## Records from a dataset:
....

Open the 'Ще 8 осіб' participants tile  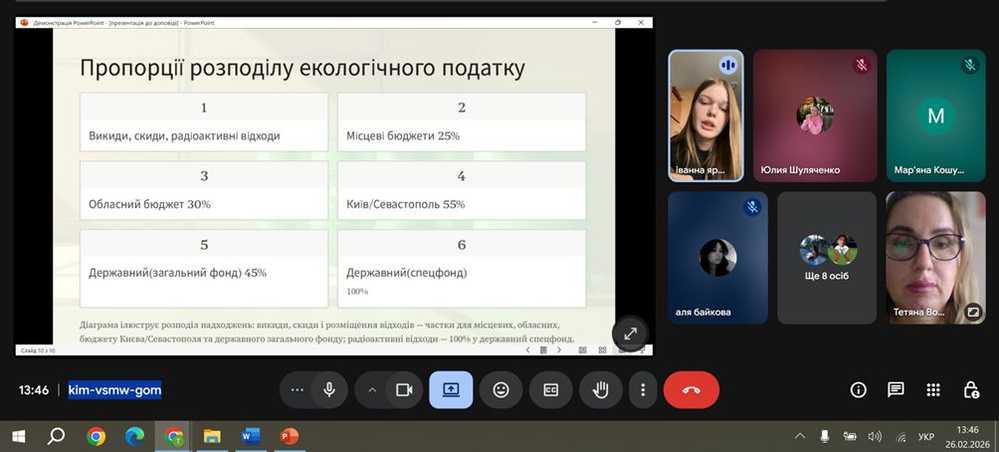826,257
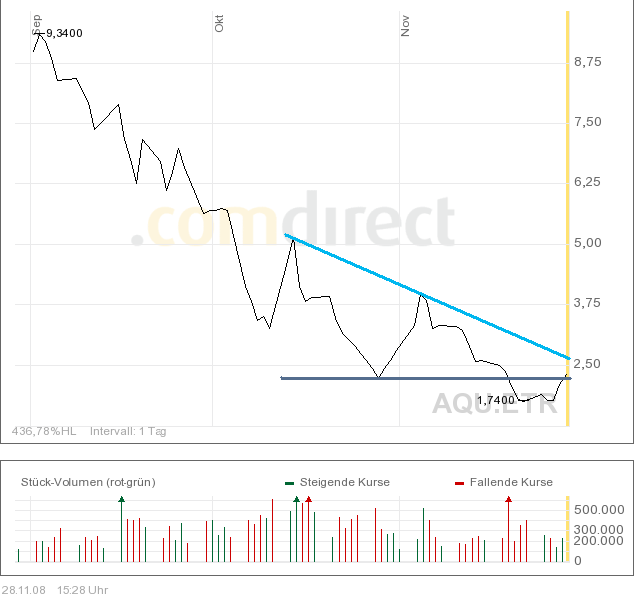634x597 pixels.
Task: Click the 9,3400 high price marker
Action: [64, 33]
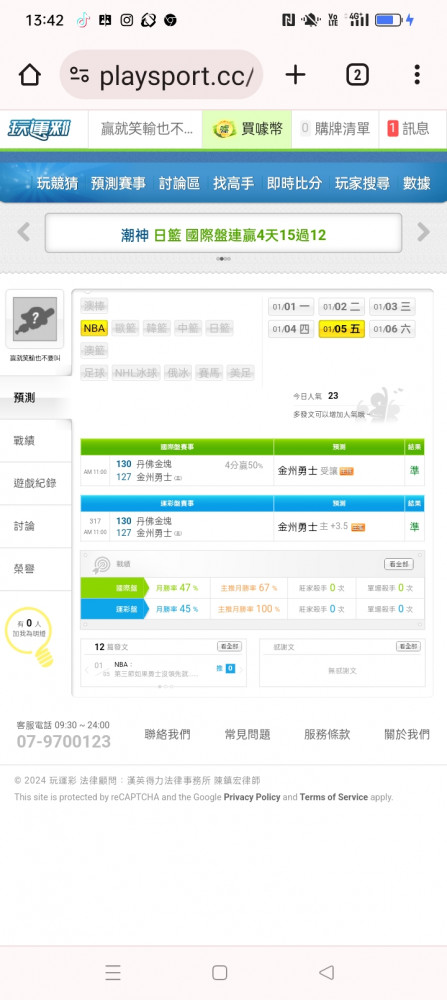This screenshot has width=447, height=1000.
Task: Select the NBA league filter
Action: tap(94, 328)
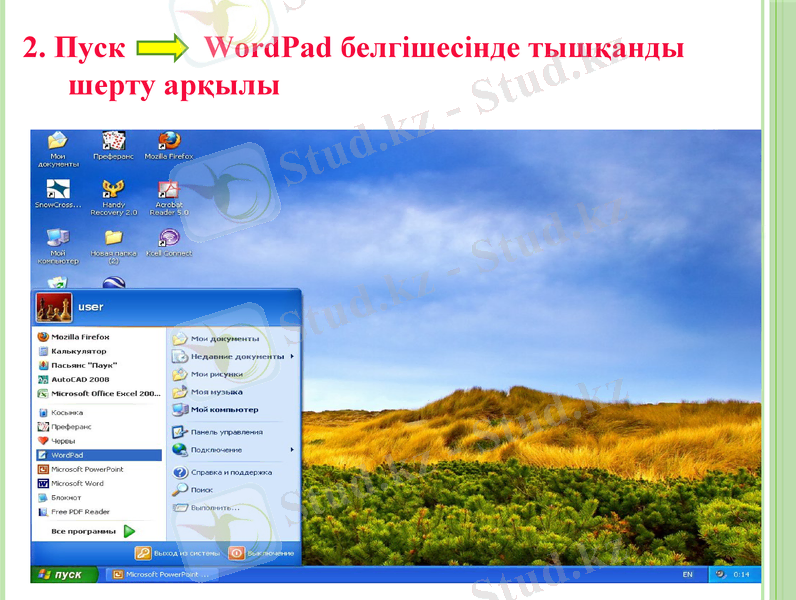
Task: Click the Мои документы desktop icon
Action: point(58,142)
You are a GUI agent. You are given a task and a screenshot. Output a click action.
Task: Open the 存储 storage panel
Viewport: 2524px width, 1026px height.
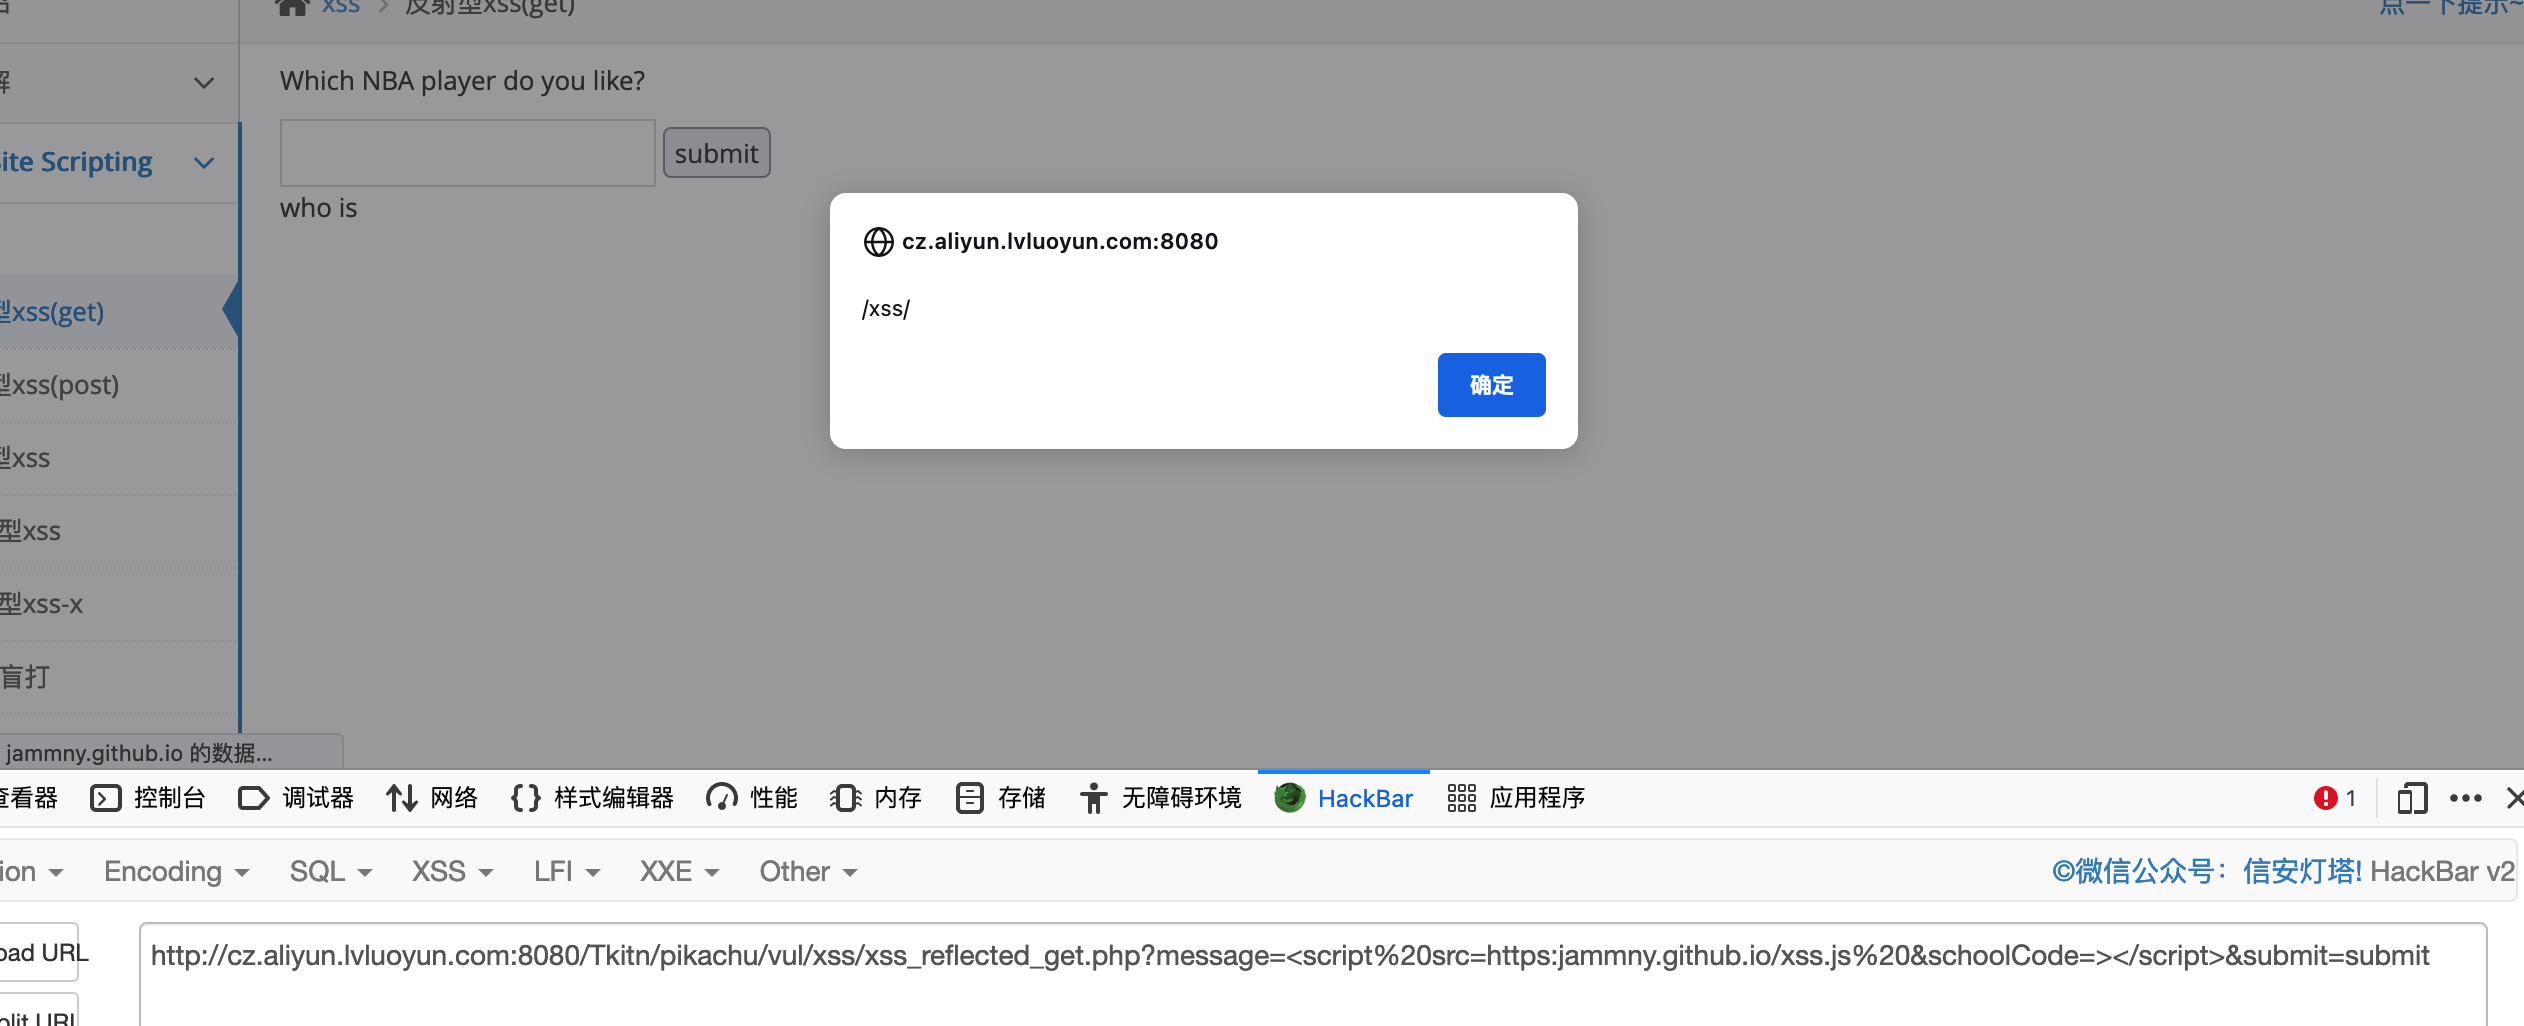tap(1001, 798)
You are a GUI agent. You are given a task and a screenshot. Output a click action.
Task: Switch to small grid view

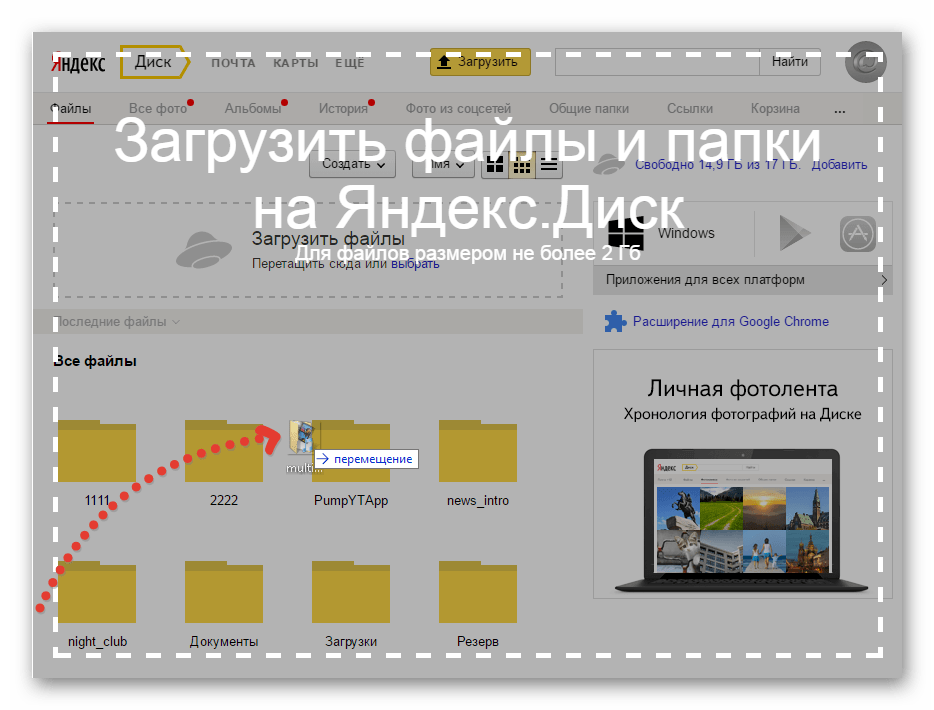pos(521,165)
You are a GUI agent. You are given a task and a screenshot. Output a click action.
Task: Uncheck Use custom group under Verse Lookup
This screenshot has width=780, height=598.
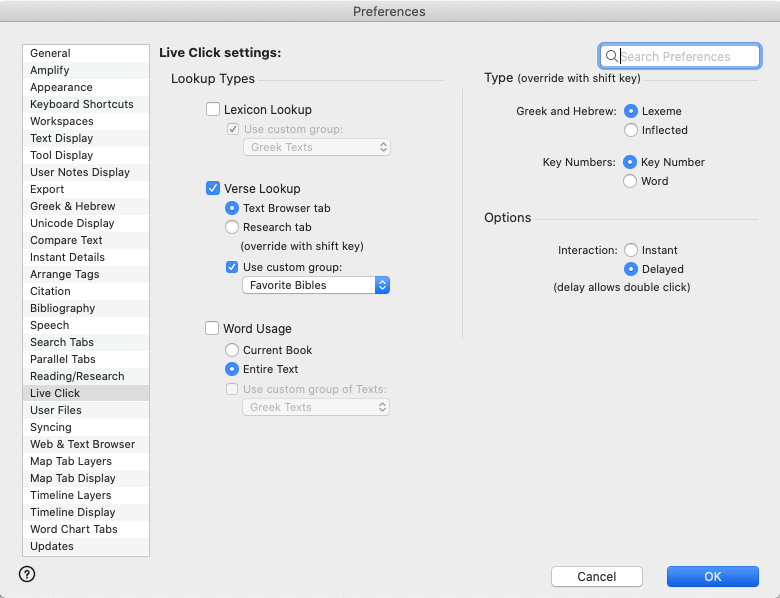(x=232, y=267)
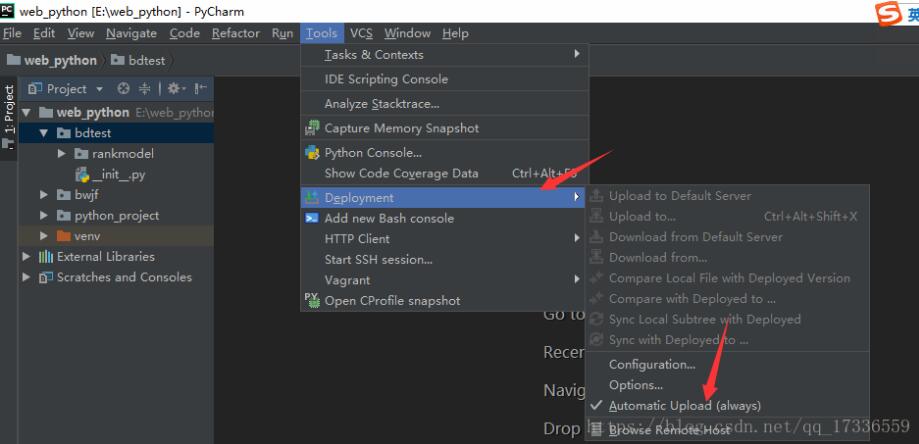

....

## Problem:
Your answer must be an exact copy of the lines from the line with "Task: Uncheck Use" to the final line of the data, both ends included, and no pictures.

## Exercise answer:
Task: Uncheck Use custom group under Verse Lookup
This screenshot has width=780, height=598.
(x=232, y=267)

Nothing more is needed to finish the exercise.